The success of many marriages depends upon the attitudes of the spouses toward joint finances. It's why many couples choose to sign prenuptial agreements before marrying.
But for others, prenups aren't on file when fiscal disasters loom on the horizon. But these couples still have the option to sign postnuptial agreements if they so choose.
What protections does a postnup offer?
Like prenuptial agreements, postnuptial agreements are legal contracts. Couples sign them at some point after getting married to designate how their financial resources shall be apportioned in the event they divorce.
Postnups are often useful when one of the spouses is fiscally irresponsible with community property funds. For instance, a postnup can specify that debts one spouse incurs will be solely the responsibility of that spouse to pay off if the two split up.
It should be noted, however, that creditors and civil courts do not have to honor a couple's postnuptial agreement and are still free to pursue both parties for debts incurred by one spouse during the marriage.
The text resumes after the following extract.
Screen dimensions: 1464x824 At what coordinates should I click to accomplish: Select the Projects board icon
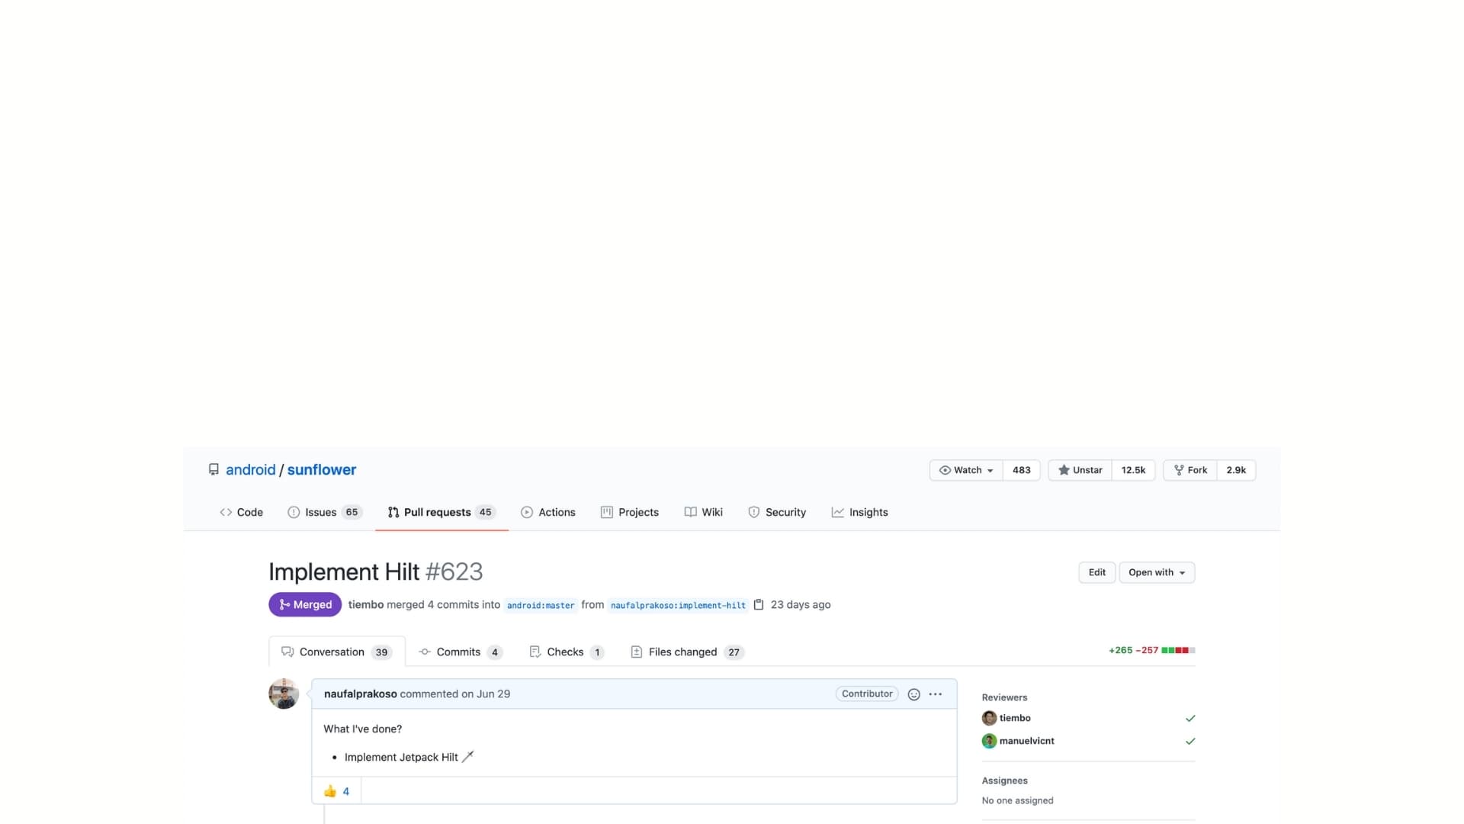coord(605,512)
But these agreements are still helpful during divorce proceedings. They provide the court with additional insight into the relationship both spouses have with their finances.
Who needs postnups?
Spouses who have been married more than one time may decide to protect assets for children they had with former partners. Postnuptial agreements can provide some protections.
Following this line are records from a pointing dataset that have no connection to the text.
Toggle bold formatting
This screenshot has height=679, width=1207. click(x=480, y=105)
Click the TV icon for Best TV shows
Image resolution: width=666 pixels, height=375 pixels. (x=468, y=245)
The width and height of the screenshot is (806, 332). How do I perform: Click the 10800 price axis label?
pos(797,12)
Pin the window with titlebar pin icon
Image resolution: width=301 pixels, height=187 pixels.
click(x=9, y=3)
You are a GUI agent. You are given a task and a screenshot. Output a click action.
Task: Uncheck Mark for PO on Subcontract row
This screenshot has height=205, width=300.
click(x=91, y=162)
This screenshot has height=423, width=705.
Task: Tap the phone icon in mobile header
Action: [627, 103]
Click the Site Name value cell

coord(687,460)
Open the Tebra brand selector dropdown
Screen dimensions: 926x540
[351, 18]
Couples attempting to work on a marriage already weakened by the infidelity of one spouse can use a postnup to demonstrate their intentions to rededicate themselves to their spouse and their marriage. The adulterous spouse can stipulate that the other receives the lion's share of the communally-owned resources should the marriage disintegrate due to a future indiscretion.
Another reason for a postnup may be to ensure that a spouse who stayed home to rear children and tend to domestic chores doesn't wind up destitute after a divorce because he or she lacks substantial work experience.
If you decide that a postnup is in order, both spouses need to retain separate counsel to review the agreement before it's signed and filed.